*** Opening Excerpt provided ***
Cell rejuvenation is rapidly becoming a hot topic in the development of new treatments for a wide range of diseases.
Leading methods in the field of cell rejuvenation are being developed, utilizing epigenetic reprogramming to achieve this goal.
Epigenetics is the study of how lifestyle factors, both positive and negative (exercise, smoking, alcohol consumption, etc.), aging, disease, and injury affect the activity of our genes.
Throughout life, epigenetic markers (DNA methylation) accumulate on DNA, causing changes in gene expression patterns. These epigenetic changes build up over time and can lead to significant alterations in gene expression, with many crucial genes being suppressed.
Gene therapy is becoming increasingly popular, with many treatments being developed for various diseases. Unlike traditional gene therapies that directly alter genes, cell rejuvenation focuses on restoring cells to a more youthful state by removing epigenetic marks that suppress gene function.
*** Closing Excerpt provided ***
*** Opening Record set ***
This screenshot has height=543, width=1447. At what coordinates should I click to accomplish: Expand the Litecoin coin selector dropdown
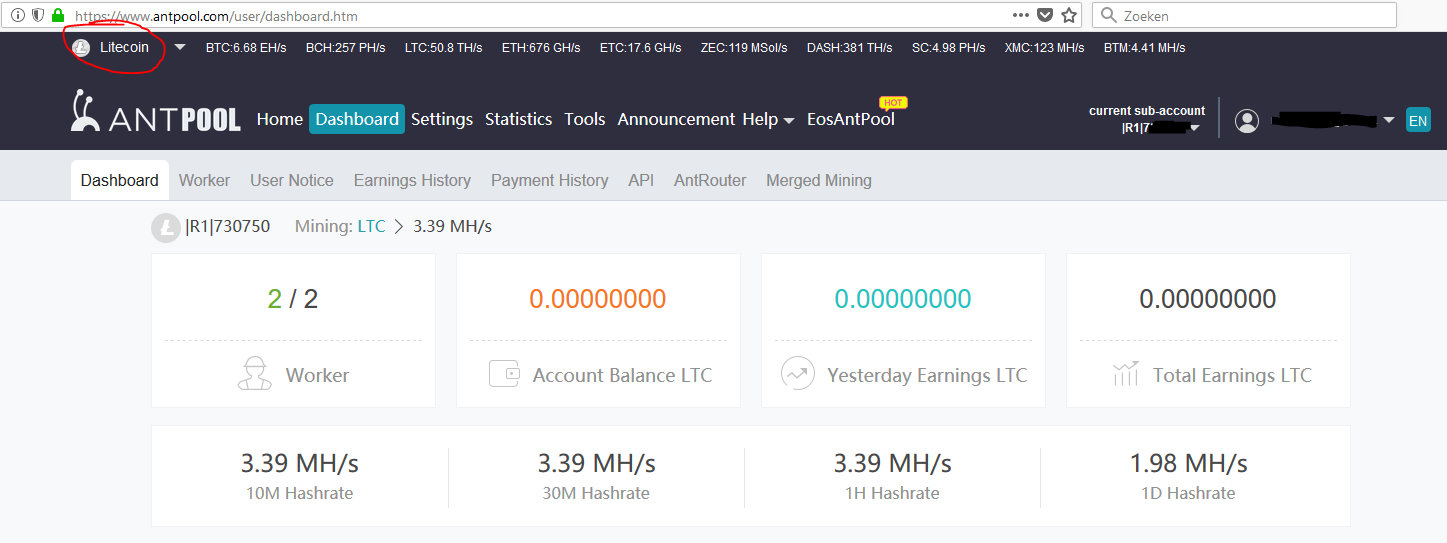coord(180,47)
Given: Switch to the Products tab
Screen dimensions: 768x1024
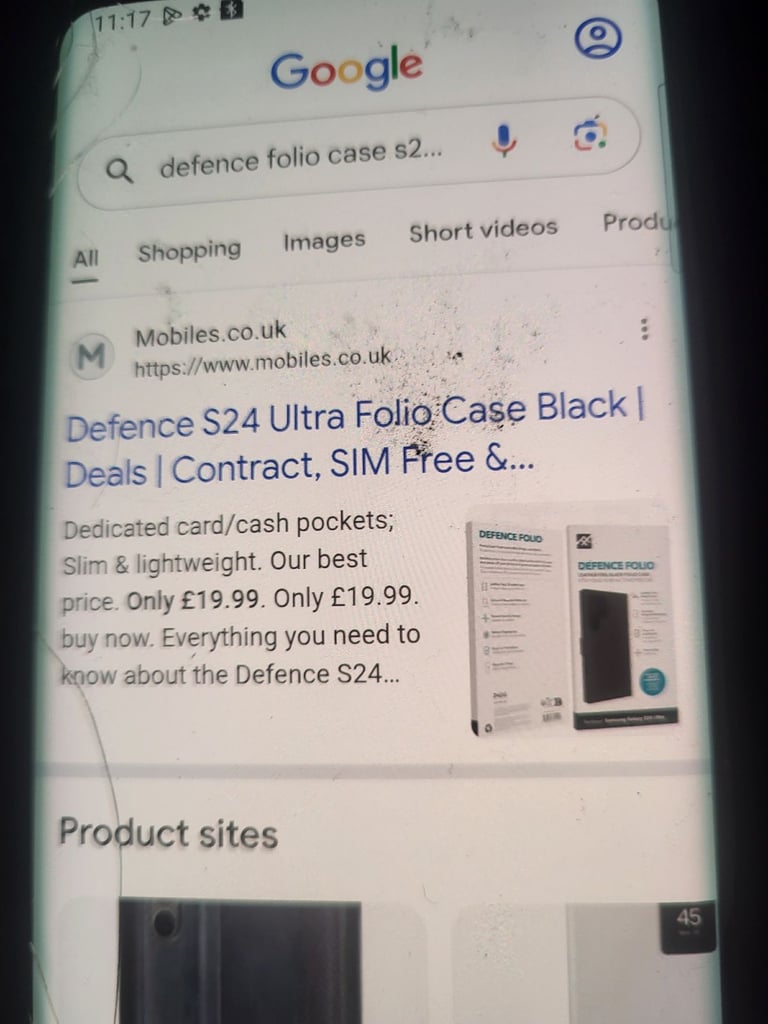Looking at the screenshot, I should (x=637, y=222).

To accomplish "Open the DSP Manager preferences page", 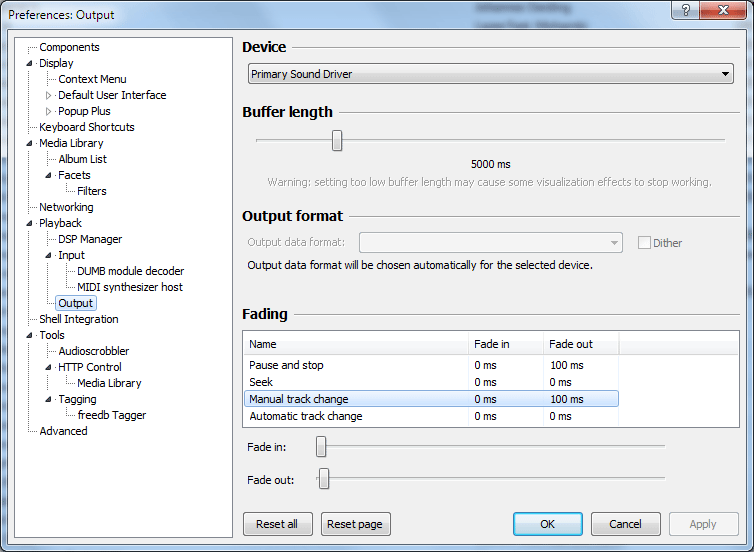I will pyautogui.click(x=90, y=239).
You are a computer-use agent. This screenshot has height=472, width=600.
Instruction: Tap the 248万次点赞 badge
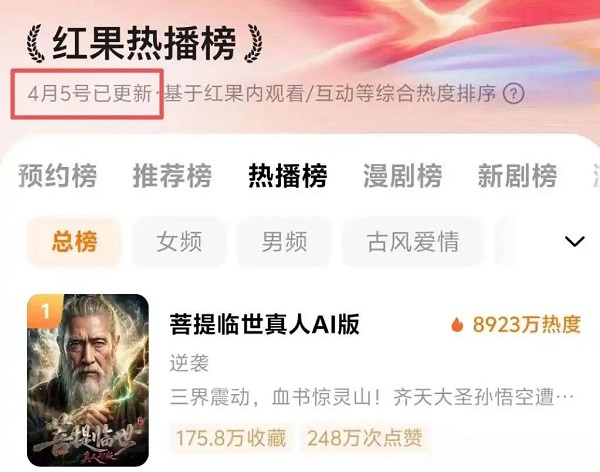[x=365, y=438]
*** Closing Record set ***
Please print the part of the cell rejuvenation text that opens with the words containing "Leading methods in" and closes with "genes being suppressed.", without any changes.

Leading methods in the field of cell rejuvenation are being developed, utilizing epigenetic reprogramming to achieve this goal.
Epigenetics is the study of how lifestyle factors, both positive and negative (exercise, smoking, alcohol consumption, etc.), aging, disease, and injury affect the activity of our genes.
Throughout life, epigenetic markers (DNA methylation) accumulate on DNA, causing changes in gene expression patterns. These epigenetic changes build up over time and can lead to significant alterations in gene expression, with many crucial genes being suppressed.